A. d. F., Rom, im April

Der Vatikan will den Dialog mit Prag fortsetzen. Die Liberalisierungstendenzen des neuen Parteichefs Dubček ermuntern ihn dazu. Offiziell sind die 1963 von Monsignore Casaroli, dem „Außenminister“ des Papstes, eingeleiteten Verhandlungen über einen Modus vivendi für die katholische Kirche in der Tschechoslowakei nie völlig abgebrochen worden. Der Vatikan hatte sie – nach den letzten Kontakten im Juni 1967 – nur langsam einschlafen lassen.

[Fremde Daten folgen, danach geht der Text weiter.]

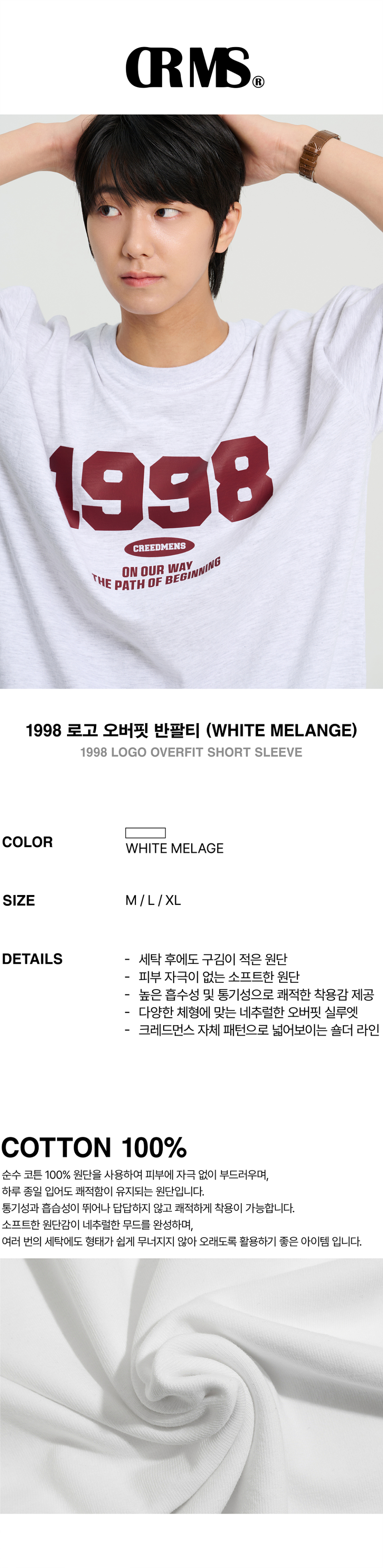Click the CRMS brand logo
Screen dimensions: 383x1568
click(x=188, y=67)
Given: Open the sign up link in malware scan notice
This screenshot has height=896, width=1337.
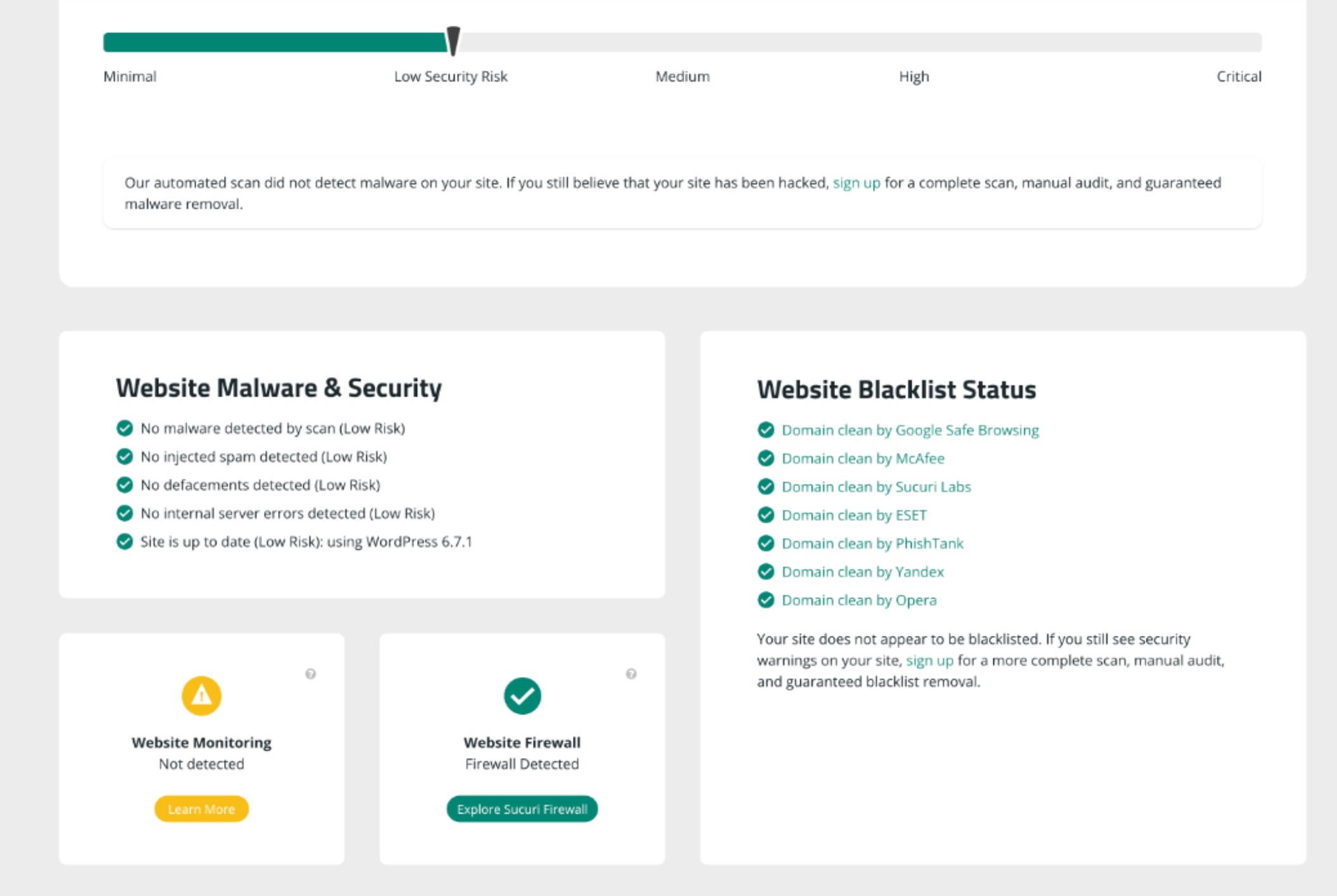Looking at the screenshot, I should click(x=856, y=183).
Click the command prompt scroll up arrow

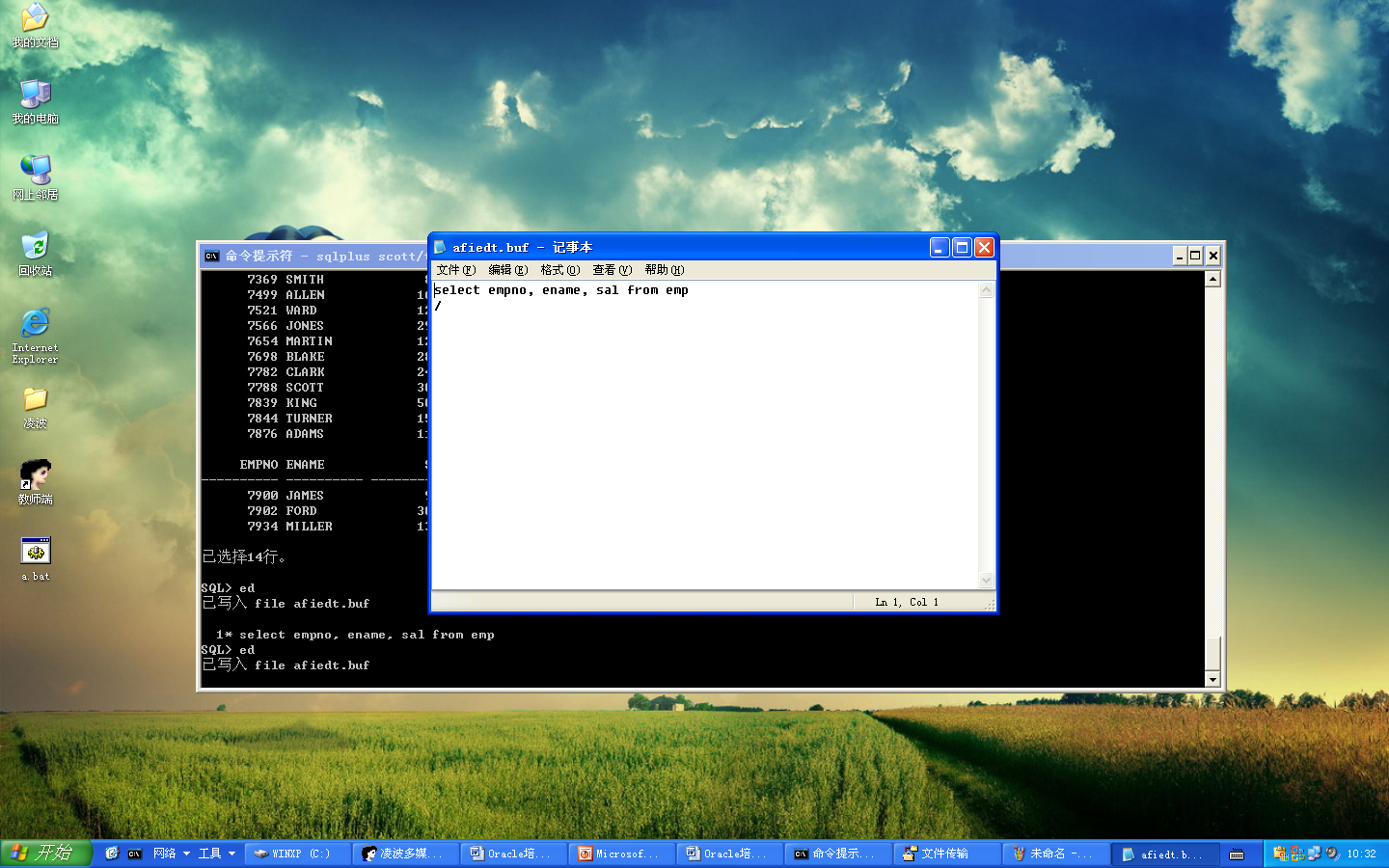pos(1212,279)
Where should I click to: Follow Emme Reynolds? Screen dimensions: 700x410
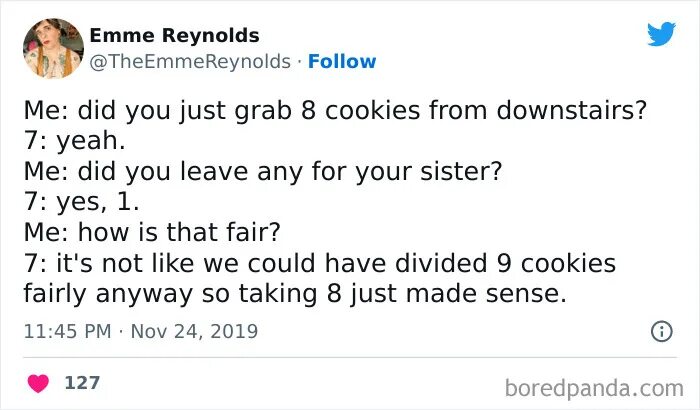[342, 62]
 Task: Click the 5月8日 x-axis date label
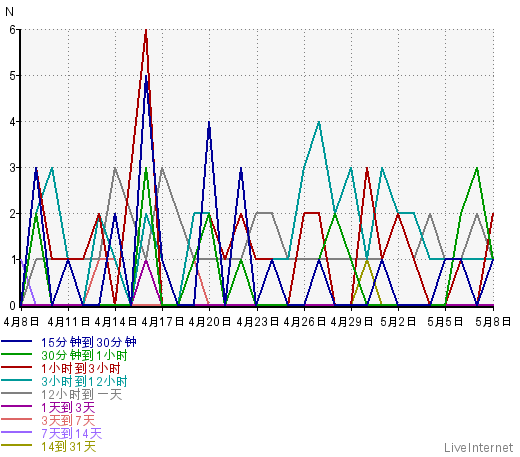pyautogui.click(x=493, y=322)
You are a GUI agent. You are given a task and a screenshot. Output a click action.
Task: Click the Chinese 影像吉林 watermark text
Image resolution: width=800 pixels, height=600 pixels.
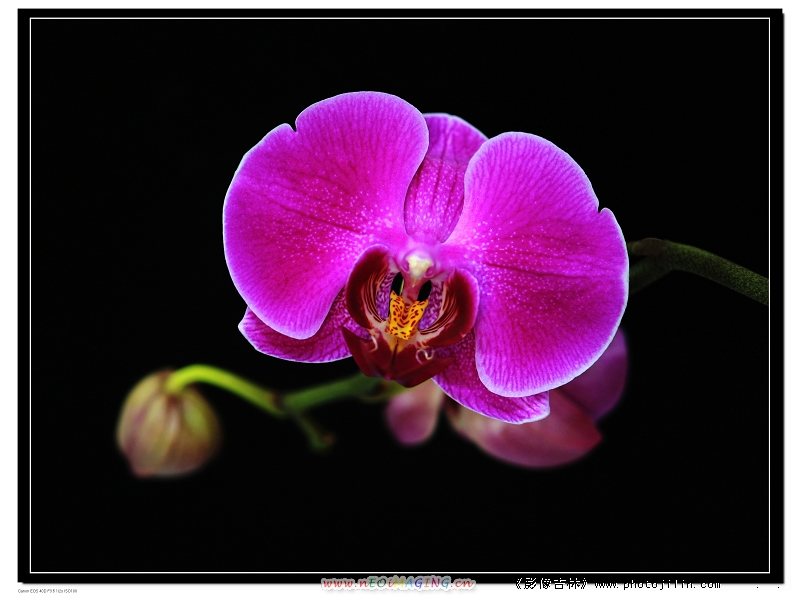point(550,584)
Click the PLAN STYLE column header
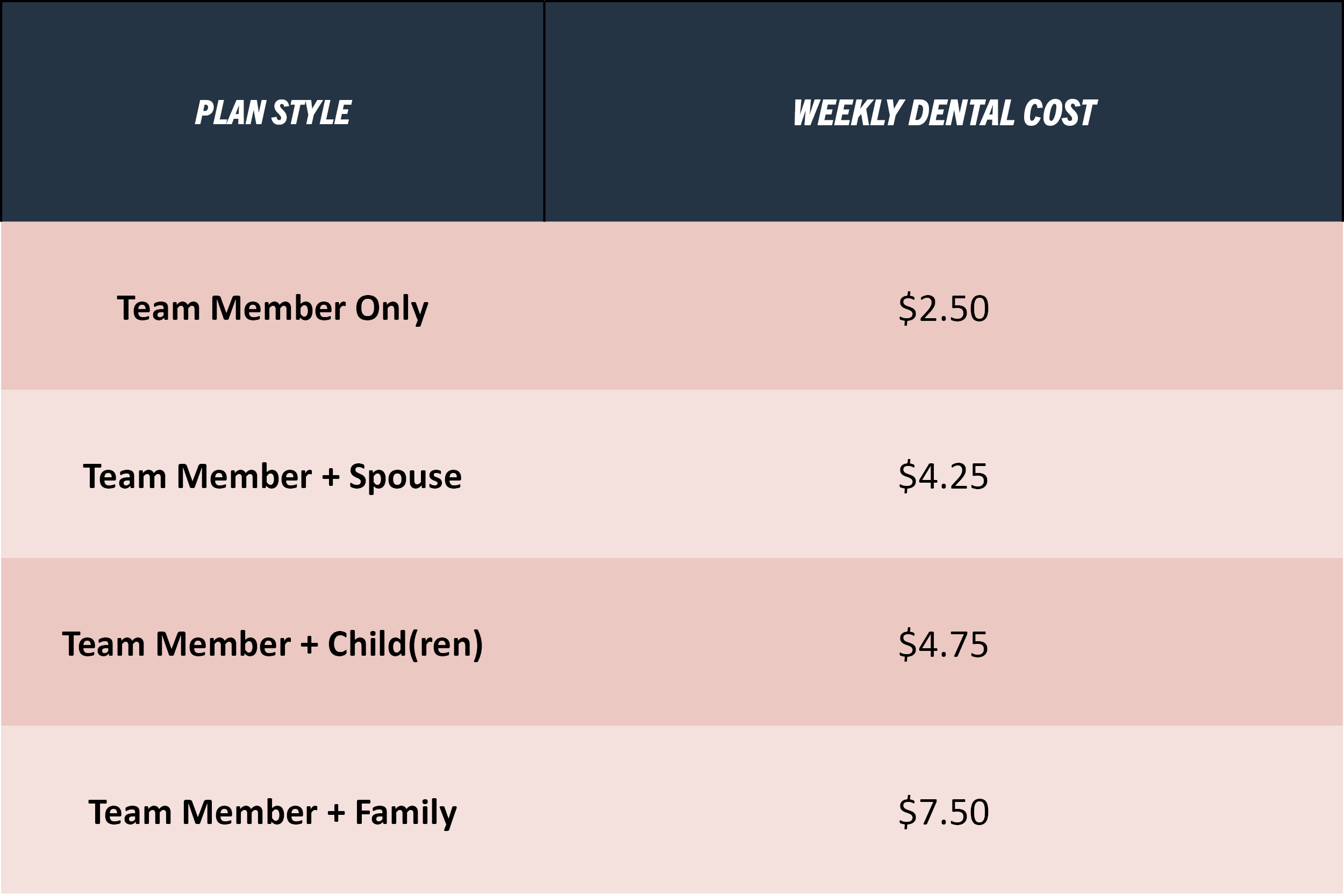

Das Haupthindernis für die „Normalisierung“ des Verhältnisses zwischen Rom und Prag waren bislang die „Friedenspriester“, die dem kommunistischen Regime mehr gehorchten als der Kirche. Inzwischen ist diese Bewegung aufgelöst und ihr Chef, Joseph Plojhar, abgesetzt worden. Dieser von Papst Pius XII. de jure exkommunizierte Priester verlor auch seinen Posten als Gesundheitsminister. Den Platz der „Friedenspriester“ hat eine neue Organisation – die „Nachkonziliare Bewegung“ – eingenommen. Damit ist der Weg zur Wiederaufnahme der Gespräche zwischen Rom und Prag frei.

Gegenwärtig halten sich aber noch keine Emissäre des Papstes in der Tschechoslowakei auf. Bei den Verhandlungen ginge es, so heißt es im Vatikan, nicht nur um die Besetzung der seit Jahren vakanten neun (von dreizehn) Bistümer, sondern auch um die Wiedereinsetzung von 1500 Priestern in ihre Pfarreien. Diese Priester waren zur Handarbeit gezwungen worden. Der jetzige päpstliche Administrator des Erzbistums Prag, Frantisek Tomasek, seit 1949 Bischof, war zunächst eingekerkert und wurde dann als Arbeiter in einer Molkerei beschäftigt. Später durfte er eine Pfarrei leiten und nach seiner Ernennung zum päpstlichen Administrator als Bischof amtieren. Der rechtmäßige. Erzbischof von Prag, Joseph Beran, der sich geweigert hatte, dem Regime den Treueeid zu schwören, wurde „interniert“, Oktober 1963 aus der Haft entlassen und Anfang 1965 von Monsignore Casaroli nach Rom gebracht, wo er bald danach den Purpur erhielt.

Der „Osservatore Deila Domenica“, die Sonntagsausgabe des Vatikanblattes, schrieb in der letzten Nummer: „Die Wendung der Dinge in der Tschechoslowakei muß in dem Maße begrüßt werden, in dem sie für die Völker, die in diesem Staat leben, die Möglichkeit bringt, tiefer Atem zu holen. Aber es wäre ein Irrtum, an eine Wandlung des Kommunismus zu glauben.“ Mit diesem skeptischen Realismus verfolgt der Vatikan die Prager Vorgänge. Er ist willens, dem neuen Regime für eine akzeptable Koexistenz die absolute Neutralität im politischen Bereich zu bieten.